Not far from Samarkand, a young girl suddenly crosses the road in front of us: one thing is a running dog another a child! At 110 km/h I have to hard brake which causes my front wheel to skid and me to fall on the road. Luckily, everything turns out well, the kid doesn’t get hurt and the protection pads of my riding suit (called dummy by one of the group) do their job. I have to throw away my fabric gloves, the Yamaha earns new dents, but we appreciate how all the rest withstood the fall. The only true problem is the rod of the front suspensions, which we are able to solve with the help of a citizen of Tashkent.
After the incident, we replace the fabric gloves with leather ones.
From Uzbekistan we plan to go to Tajikistan following the Pamir Highway but, due to an insurrection, military patrols forbid us to pass, making us backtrack with disappointment. We change direction and head towards Kirgizstan, since the border with Tajikistan is closed and the next is 600 km away. Here we start climbing the mountains and instead of sleeping in barns or under the stars, we chose the tent.
To reach the first camp, we travel on a 60 km long unpaved road, westward from the Biszkek-Narin road. The first part crosses a picturesque valley surrounded by high peaks. The last 20 km are more demanding with narrow and steep roads, curves and rocks but offers a breathtaking landscape. The off-road experience is growing. When we reach our destination, the Song Koll lake, we are at an elevation of 3055 meters from sea level and the temperature is much lower. We have a little heater in the tent, but it doesn’t work! In the morning we realize it’s no joke and we don other clothes under the riding suit.

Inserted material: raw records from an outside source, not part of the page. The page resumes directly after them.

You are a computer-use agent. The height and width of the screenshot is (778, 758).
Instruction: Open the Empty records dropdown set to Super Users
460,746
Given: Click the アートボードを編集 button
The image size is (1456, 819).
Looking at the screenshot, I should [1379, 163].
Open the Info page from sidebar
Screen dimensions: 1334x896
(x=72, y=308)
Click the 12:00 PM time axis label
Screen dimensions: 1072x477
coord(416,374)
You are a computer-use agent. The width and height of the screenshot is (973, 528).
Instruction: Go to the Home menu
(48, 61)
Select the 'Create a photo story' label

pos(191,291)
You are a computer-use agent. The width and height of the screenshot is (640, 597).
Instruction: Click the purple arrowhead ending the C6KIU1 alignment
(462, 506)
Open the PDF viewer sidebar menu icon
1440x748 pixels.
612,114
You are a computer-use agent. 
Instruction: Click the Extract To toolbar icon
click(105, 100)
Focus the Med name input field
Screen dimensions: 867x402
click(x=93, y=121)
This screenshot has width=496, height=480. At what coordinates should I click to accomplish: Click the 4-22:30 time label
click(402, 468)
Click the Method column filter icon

We leave Kirgizstan while in the valley of Rash Rabat, where we meet a group of 10 people with whom we will travel across China to Pakistan. We don’t see a lot of China. The province we cross, Xinjang, is really a through road for Pakistan. The true China, as many of us imagine, is the eastern part of the country, or so our Finn friend says. At the border we are searched, all our PCs and HDs are checked, all our knives are confiscated, and we face a bureaucratic battle. We wait for the necessary documents sleeping in the parking lot. The organization we rely on is unprofessional. Our spirits are low.
After five days all the components of the international team are in a very bad mood, but however, we arrive at the border between China and Pakistan. The Border Patrol comes towards us with a happy “Welcome to Pakistan!”. After what we experienced in China, the warm welcome lifts our spirits. The Khunjerab pass is at an elevation of 4693 meters and is the highest paved border point in the world; it was made on the Karakorum Highway in twenty years, claiming the lives of more than 1000 workers. It seems made for us bike riders. We travel along the Chinese part with no problem. On the peak we pass under a stone archway, we are thrilled, we have reached the symbolic place of the trip. But the best part comes on the Pakistani side. After the pass, we say goodbye to the paved road. The KKH (Karakorum Highway) is undergoing makeover and this offers us a further challenge. A few hundredth meters and we find the first detour; we are now flanking a mountain along a big stream. We are disoriented because we never forded a river before, and along this leg we have to do it more than once. Every time we wade across, some of us pull out photo and video cameras to capture those crossing, waiting for someone to fall. Fortunately, nobody takes a bath! These trails with gravel, mud, rocks, sometimes paved, framed by the spectacular KKH, turned out to be a lot of fun.